Ponieważ stan zdrowia nie ulegał poprawie, postanowiliśmy rozstać się z tym idyllicznym zakątkiem i nie jechać dalej na północ w kierunku Chiang Rai i Mekongu, gdzie zapowiadano 2 dni opadów deszczu.
W Chiang Dao znajduje się kościół katolicki, niestety msza niedzielna była jedynie o 9:00, nic po południu. Po złapaniu pickupa późnym popołudniem na dworzec autobusowy, okazało się, że bilet, który mieliśmy na dzień następny bez problemu i bezkosztowo zmienią nam na dzisiejszy, wcześniej właścicielka naszej farmy bez problemu nie policzyła nam za drugą, zarezerwowaną noc. Bardzo budujące. Co godzinę autobusy a co dwie godziny mikrobusy odchodzą na północ do rejonów granicy z Mjanmą i na południe do Chiang Mai. Wieczorem byliśmy już znów w Chiang Mai.
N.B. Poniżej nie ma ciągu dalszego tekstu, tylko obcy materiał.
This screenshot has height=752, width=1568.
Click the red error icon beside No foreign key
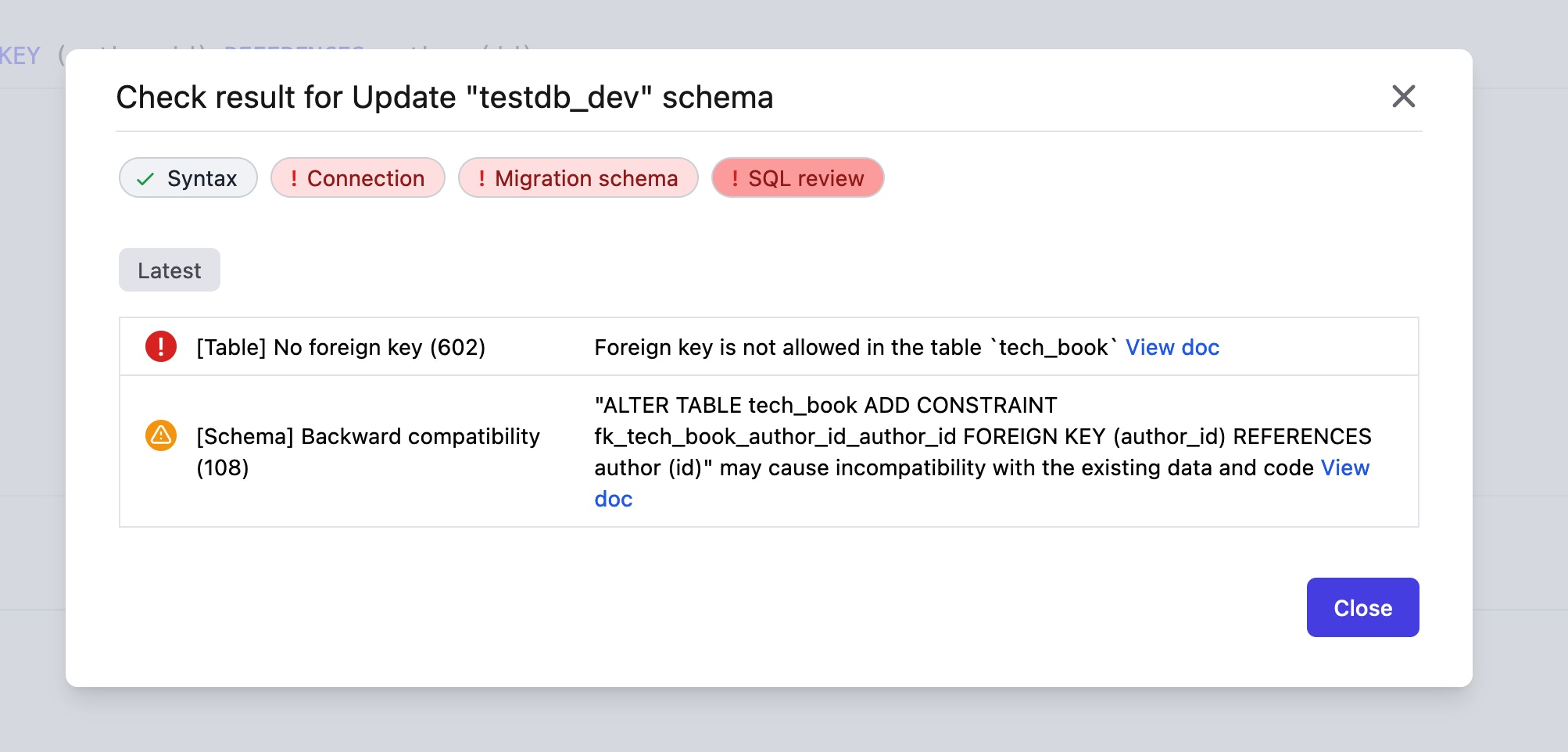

Czasami plany podróży się zmieniają, trzeba odpuścić i lepiej dmuchać na zimne (niż być dmuchanym przez zimne).
Bardzo przydatny poradnik z podróży! Dziękuję! A jak wygląda kwestia potrzebnych szczepień do Tajlandii? Bo z tego, co wiem to występuje tam głównie denga i malaria, a na te choroby szczepień nie ma.
„może być mała świątynka, położona nad miasteczkiem (namiary)” czy pod namiary nie mieliscie zamiaru umiescic linka? W sumie to nie wiadomo o jakie dokładnie miejsce chodzi 😀 Pozdrawiam!
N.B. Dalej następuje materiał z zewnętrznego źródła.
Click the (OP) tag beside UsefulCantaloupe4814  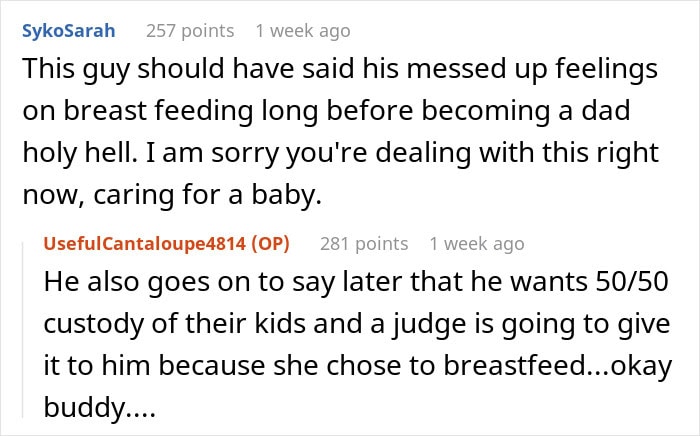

Jestescie teraz w Thai ? Będą jakieś materiały video?
Juz nie. Jest vlog z Tajlandii na kanale 🙂
Wejście na Doi Luang Chiang Dao można ogarnąć samemu. Zdaniem przewodników wejścia na szczyt jest reglamentowane, jednakże Tajowie mówili nam, że rzekoma reglamentacja to wymysł lobby przewodnickiego w tej okolicy, a tajskie prawo zabrania takiej reglamentacji.
Niemniej wejście na własną rękę na szczyt jest możliwe i nie jest wcale trudne orientacyjnie. Wystarczy mieć w komórce maps.me. Pamiętajmy że cała wędrówka zajmie okolo 8 godzin jeśli ktoś ma dobrą kondycję. Widok ze szczytu zapiera dech w piersiach 🙂
A właśnie, zapomniałem chyba Cie podlinkować w tym akakpicie. Będzie dodane
Jeśli ktoś miałby pytania dotyczące wejścia na szczyt – chętnie odpowiem 🙂
Cześć. Czytałem, że przy próbach wejścia samemu może być problem ze strażnikami.